For each individual buyer, her ideal record and decay rate are her private information, which she uses along with the seller’s pricing policy to purchase the records of her choice. Anticipating the buyers’ decisions, the seller’s goal is to design a pricing policy that maximizes his expected revenue. The multi-dimensional private information of the buyers coupled with their endogenous selection of records makes the seller’s problem of optimally pricing the dataset a challenging one. I will now highlight the key results from our analysis.

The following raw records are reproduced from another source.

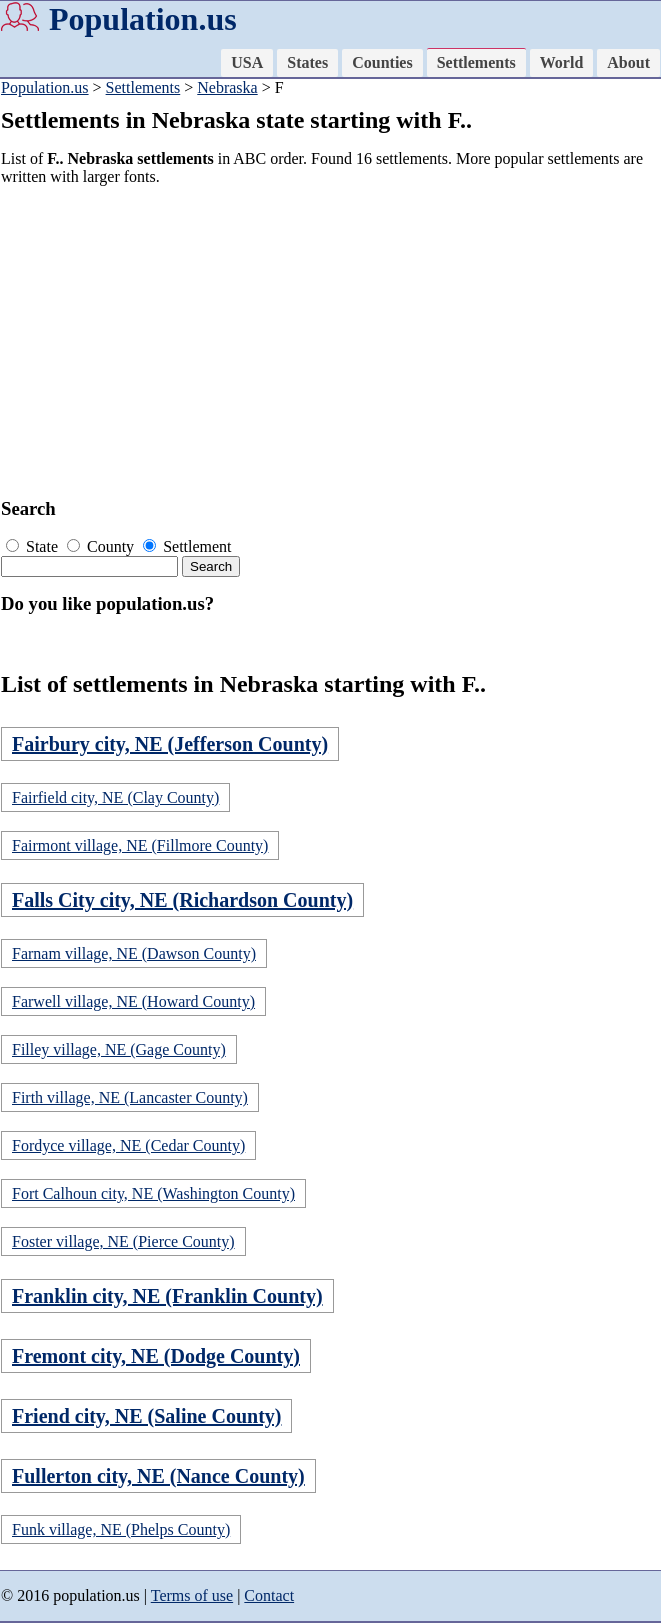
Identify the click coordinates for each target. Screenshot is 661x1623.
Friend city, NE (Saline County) (146, 1416)
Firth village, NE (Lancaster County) (130, 1097)
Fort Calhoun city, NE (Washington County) (153, 1193)
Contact (269, 1595)
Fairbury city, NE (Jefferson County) (170, 744)
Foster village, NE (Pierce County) (123, 1241)
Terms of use (192, 1595)
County (102, 546)
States (307, 62)
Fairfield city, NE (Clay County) (115, 797)
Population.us (143, 19)
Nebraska (227, 87)
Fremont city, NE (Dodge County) (156, 1356)
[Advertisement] (324, 342)
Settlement (187, 546)
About (628, 62)
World (562, 62)
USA (247, 62)
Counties (382, 62)
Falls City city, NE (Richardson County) (182, 900)
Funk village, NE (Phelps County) (121, 1529)
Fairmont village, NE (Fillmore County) (140, 845)
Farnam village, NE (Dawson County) (134, 953)
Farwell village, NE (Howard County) (133, 1001)
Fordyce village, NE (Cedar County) (128, 1145)
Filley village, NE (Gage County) (119, 1049)
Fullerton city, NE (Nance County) (158, 1476)
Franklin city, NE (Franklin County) (167, 1296)
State (34, 546)
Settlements (476, 62)
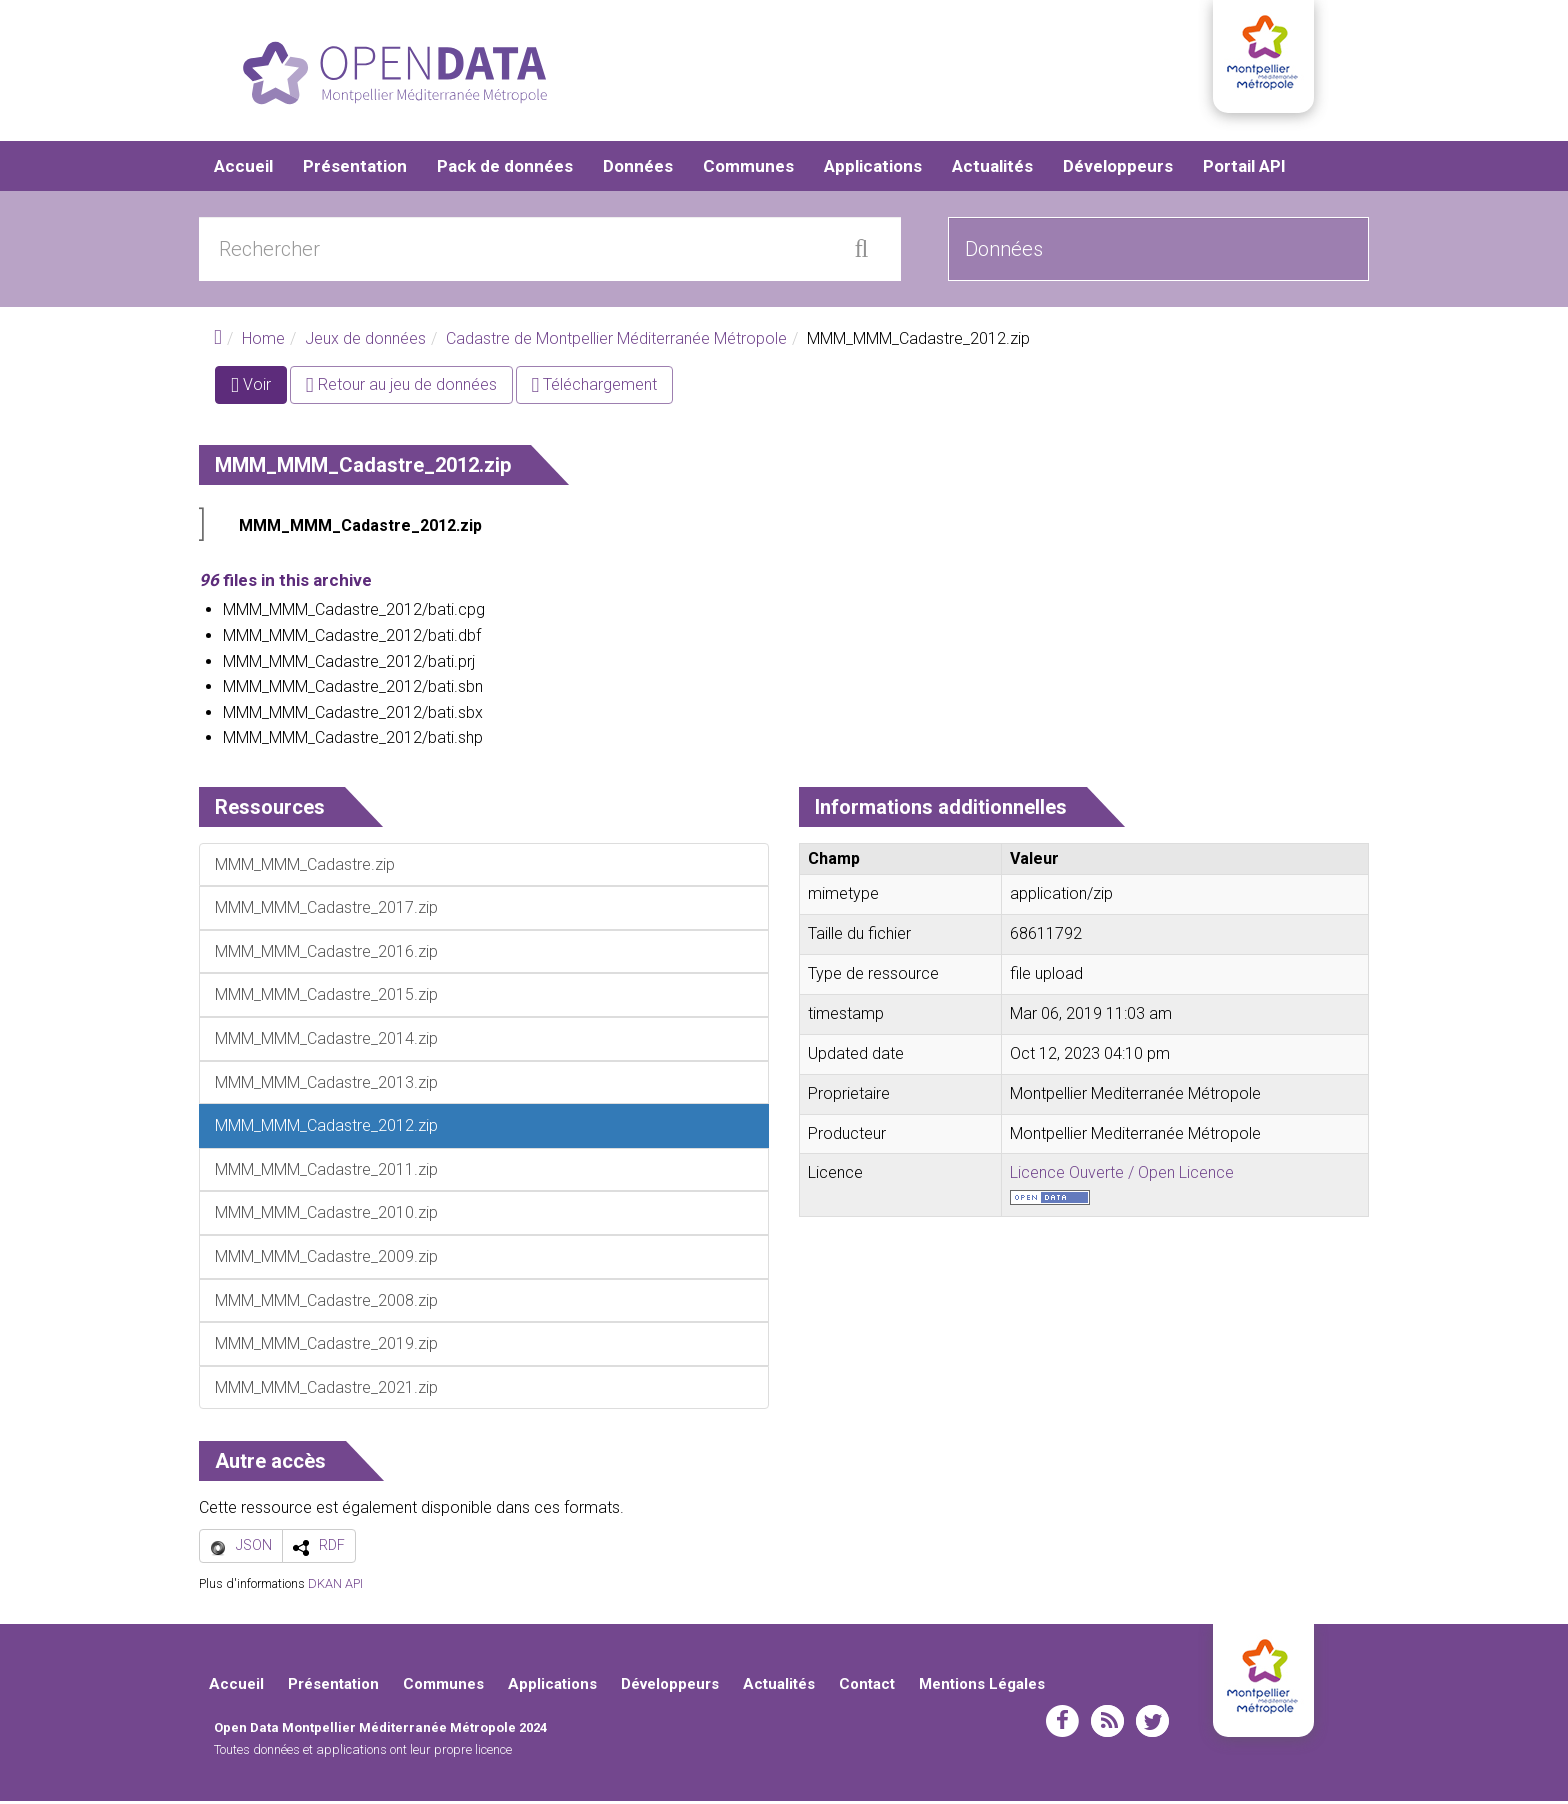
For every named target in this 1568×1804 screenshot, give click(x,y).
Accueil (243, 170)
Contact (867, 1688)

  • When the records in the dataset are “uniformly distributed”, we show that a price-quantity schedule is an optimal data-selling policy. Broadly speaking, the uniform distribution of records signifies that any two buyers with different ideal records find roughly the same number of records within a fixed distance from their respective ideal records. As the name suggests, under a price-quantity schedule, the seller sets a fixed price for a given number of records. Thus, the price depends only on the quantity of the records selected by a buyer and not on their identity. The significance of this result lies in the implication that in the search for an optimal pricing policy, the seller can restrict his attention to schedules in which price depends only on the number of records chosen by the buyer and not on the identity of those records.
  • When the uniform distribution assumption does not hold, a price-quantity schedule may no longer be optimal. Nevertheless, in this case, the best price-quantity schedule performs reasonably well and yields provably near-optimal revenue. However, designing the best price- quantity schedule may not be straightforward and business needs dictate that pricing policies should be simple and easily understood. The good news is that simple price-quantity schedules, such as two-part tariffs and two-block tariffs, perform handsomely.
  • Two-part tariff: As shown in Figure 1, a two-part pricing policy consists of two parts: a lump-sum (fixed) fee and a per-record (variable) price. For example: A lump-sum fee of $50 and a per-record price of $0.04.
  • Two-block tariff: The two-block pricing policy is more general than the two-part policy. Under this policy, the seller charges a lump-sum fee and sets two per-record prices – one for low-quantity buyers and other for high-quantity buyers (see Figure 2). For example: A lump-sum fee of $20 and $0.05 per-record for the first 1000 records and $0.03 per-record for records in excess of 1000.
 Interestingly, these simple pricing policies are able to achieve over 80% of the optimal revenue.
  • In the final leg of our analysis, we quantify the value that accrues to the seller from allowing the buyers to filter data. This “value of filtering” to the seller depends on the fraction of records in the dataset that are valuable to the buyer: The lower this fraction, the more important it is for the buyer to use filtering to identify the desired set of records and, thus, higher is the value of filtering.

This research focused on a monopolistic data-seller who is interested in monetizing a dataset and is a first step towards understanding how datasets should be priced. The ongoing explosive growth in the supply and demand of data has led to the emergence of data-selling platforms, such as Narrative, that cater to both sides of the market: sellers list their datasets on the platform and buyers purchase data from one or more sellers. Such two-sided settings become richer due to several interesting constraints:

  • On the supply-side, some sellers may want to sell their data only as a monolithic unit (i.e., avoid sale of proper subsets of records) and some may want to restrict sale to a limited number of buyers.
  • On the demand-side, buyers may want exclusive access to data or may have budget and/or minimum-volume constraints.

Further, from a market-design perspective, the analysis of two-sided data-selling platforms presents interesting theoretical and practical challenges. For instance, the utility of a dataset to a buyer may depend on the number of other buyers who have shared access to that dataset. I believe that our current findings can serve as a foundation for future work on optimal and/or approximate mechanisms for such settings and, more generally, on the design of efficient data-selling platforms.